Saved entries:
• • • • •
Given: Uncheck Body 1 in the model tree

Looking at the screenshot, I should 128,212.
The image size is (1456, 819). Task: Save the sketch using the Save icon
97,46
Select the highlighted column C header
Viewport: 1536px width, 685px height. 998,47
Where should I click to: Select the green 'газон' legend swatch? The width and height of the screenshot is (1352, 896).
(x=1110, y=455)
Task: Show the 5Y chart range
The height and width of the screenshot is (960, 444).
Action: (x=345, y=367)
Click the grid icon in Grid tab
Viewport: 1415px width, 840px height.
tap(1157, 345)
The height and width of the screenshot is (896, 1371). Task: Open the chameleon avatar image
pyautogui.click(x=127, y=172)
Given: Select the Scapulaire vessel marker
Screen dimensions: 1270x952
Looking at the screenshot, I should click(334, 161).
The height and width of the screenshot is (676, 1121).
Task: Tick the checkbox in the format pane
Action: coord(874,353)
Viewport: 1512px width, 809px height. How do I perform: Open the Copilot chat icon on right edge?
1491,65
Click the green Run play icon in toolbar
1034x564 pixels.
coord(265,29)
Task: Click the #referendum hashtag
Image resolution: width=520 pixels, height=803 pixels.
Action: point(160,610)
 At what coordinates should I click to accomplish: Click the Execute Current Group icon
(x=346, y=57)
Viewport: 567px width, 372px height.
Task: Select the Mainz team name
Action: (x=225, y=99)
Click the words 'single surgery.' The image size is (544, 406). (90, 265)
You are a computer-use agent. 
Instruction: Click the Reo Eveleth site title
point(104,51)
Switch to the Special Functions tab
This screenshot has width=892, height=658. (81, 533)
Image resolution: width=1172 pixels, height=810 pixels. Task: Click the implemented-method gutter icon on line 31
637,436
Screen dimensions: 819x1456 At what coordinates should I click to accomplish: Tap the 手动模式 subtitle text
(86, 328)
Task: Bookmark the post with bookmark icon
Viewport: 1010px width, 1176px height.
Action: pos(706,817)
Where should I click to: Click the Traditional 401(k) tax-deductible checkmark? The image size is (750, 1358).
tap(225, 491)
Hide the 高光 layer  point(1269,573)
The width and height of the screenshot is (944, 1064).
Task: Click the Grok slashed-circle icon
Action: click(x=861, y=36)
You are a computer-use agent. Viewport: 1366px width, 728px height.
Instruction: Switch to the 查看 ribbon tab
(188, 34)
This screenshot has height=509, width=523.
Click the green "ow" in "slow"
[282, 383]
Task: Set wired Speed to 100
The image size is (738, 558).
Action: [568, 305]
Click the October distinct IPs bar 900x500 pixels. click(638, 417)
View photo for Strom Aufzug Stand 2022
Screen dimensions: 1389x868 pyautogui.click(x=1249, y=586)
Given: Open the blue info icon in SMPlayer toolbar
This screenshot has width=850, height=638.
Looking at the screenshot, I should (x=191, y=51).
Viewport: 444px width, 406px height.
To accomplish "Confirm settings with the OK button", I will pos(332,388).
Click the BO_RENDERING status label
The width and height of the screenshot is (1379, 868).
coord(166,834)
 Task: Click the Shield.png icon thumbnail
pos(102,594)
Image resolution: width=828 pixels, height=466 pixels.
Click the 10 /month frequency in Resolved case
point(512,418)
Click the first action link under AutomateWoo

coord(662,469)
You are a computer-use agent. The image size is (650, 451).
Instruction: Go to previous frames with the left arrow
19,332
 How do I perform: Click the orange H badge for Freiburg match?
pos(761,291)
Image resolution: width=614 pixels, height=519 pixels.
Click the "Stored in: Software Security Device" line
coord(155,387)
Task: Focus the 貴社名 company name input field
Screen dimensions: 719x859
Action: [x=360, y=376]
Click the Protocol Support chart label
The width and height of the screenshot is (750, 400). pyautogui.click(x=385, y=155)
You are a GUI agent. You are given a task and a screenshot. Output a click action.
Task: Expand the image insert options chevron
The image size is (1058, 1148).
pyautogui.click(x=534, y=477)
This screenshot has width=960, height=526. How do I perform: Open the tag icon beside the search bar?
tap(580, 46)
• • • • •
Present every line of the saved entries above as a numbered list, leaving out the blank lines.

▶ Answer for this exercise:
1. Given: Uncheck Body 1 in the model tree
2. Looking at the screenshot, I should 128,212.
3. The image size is (1456, 819). Task: Save the sketch using the Save icon
4. 97,46
5. Select the highlighted column C header
6. Viewport: 1536px width, 685px height. 998,47
7. Where should I click to: Select the green 'газон' legend swatch? The width and height of the screenshot is (1352, 896).
8. (x=1110, y=455)
9. Task: Show the 5Y chart range
10. The height and width of the screenshot is (960, 444).
11. Action: (x=345, y=367)
12. Click the grid icon in Grid tab
13. Viewport: 1415px width, 840px height.
14. tap(1157, 345)
15. The height and width of the screenshot is (896, 1371). Task: Open the chameleon avatar image
16. pyautogui.click(x=127, y=172)
17. Given: Select the Scapulaire vessel marker
18. Screen dimensions: 1270x952
19. Looking at the screenshot, I should click(334, 161).
20. The height and width of the screenshot is (676, 1121).
21. Task: Tick the checkbox in the format pane
22. Action: coord(874,353)
23. Viewport: 1512px width, 809px height. How do I perform: Open the Copilot chat icon on right edge?
24. 1491,65
25. Click the green Run play icon in toolbar
26. 1034x564 pixels.
27. coord(265,29)
28. Task: Click the #referendum hashtag
29. Image resolution: width=520 pixels, height=803 pixels.
30. Action: point(160,610)
31.  At what coordinates should I click to accomplish: Click the Execute Current Group icon
32. (x=346, y=57)
33. Viewport: 567px width, 372px height.
34. Task: Select the Mainz team name
35. Action: (x=225, y=99)
36. Click the words 'single surgery.' The image size is (544, 406). (90, 265)
37. You are a computer-use agent. 
38. Instruction: Click the Reo Eveleth site title
39. point(104,51)
40. Switch to the Special Functions tab
41. This screenshot has width=892, height=658. (81, 533)
42. Image resolution: width=1172 pixels, height=810 pixels. Task: Click the implemented-method gutter icon on line 31
43. 637,436
44. Screen dimensions: 819x1456 At what coordinates should I click to accomplish: Tap the 手动模式 subtitle text
45. (86, 328)
46. Task: Bookmark the post with bookmark icon
47. Viewport: 1010px width, 1176px height.
48. Action: pos(706,817)
49. Where should I click to: Click the Traditional 401(k) tax-deductible checkmark? The image size is (750, 1358).
50. tap(225, 491)
51. Hide the 高光 layer  point(1269,573)
52. The width and height of the screenshot is (944, 1064).
53. Task: Click the Grok slashed-circle icon
54. Action: click(x=861, y=36)
55. You are a computer-use agent. Viewport: 1366px width, 728px height.
56. Instruction: Switch to the 查看 ribbon tab
57. (188, 34)
58. This screenshot has height=509, width=523.
59. Click the green "ow" in "slow"
60. [282, 383]
61. Task: Set wired Speed to 100
62. The image size is (738, 558).
63. Action: [568, 305]
64. Click the October distinct IPs bar 900x500 pixels. click(638, 417)
65. View photo for Strom Aufzug Stand 2022
66. Screen dimensions: 1389x868 pyautogui.click(x=1249, y=586)
67. Given: Open the blue info icon in SMPlayer toolbar
68. This screenshot has width=850, height=638.
69. Looking at the screenshot, I should (x=191, y=51).
70. Viewport: 444px width, 406px height.
71. To accomplish "Confirm settings with the OK button", I will pos(332,388).
72. Click the BO_RENDERING status label
73. The width and height of the screenshot is (1379, 868).
74. coord(166,834)
75.  Task: Click the Shield.png icon thumbnail
76. pos(102,594)
77. Image resolution: width=828 pixels, height=466 pixels.
78. Click the 10 /month frequency in Resolved case
79. point(512,418)
80. Click the first action link under AutomateWoo
81. coord(662,469)
82. You are a computer-use agent. The image size is (650, 451).
83. Instruction: Go to previous frames with the left arrow
84. 19,332
85.  How do I perform: Click the orange H badge for Freiburg match?
86. pos(761,291)
87. Image resolution: width=614 pixels, height=519 pixels.
88. Click the "Stored in: Software Security Device" line
89. coord(155,387)
90. Task: Focus the 貴社名 company name input field
91. Screen dimensions: 719x859
92. Action: [x=360, y=376]
93. Click the Protocol Support chart label
94. The width and height of the screenshot is (750, 400). pyautogui.click(x=385, y=155)
95. You are a GUI agent. You are given a task and a screenshot. Output a click action.
96. Task: Expand the image insert options chevron
97. The image size is (1058, 1148).
98. pyautogui.click(x=534, y=477)
99. This screenshot has width=960, height=526. How do I perform: Open the tag icon beside the search bar?
100. tap(580, 46)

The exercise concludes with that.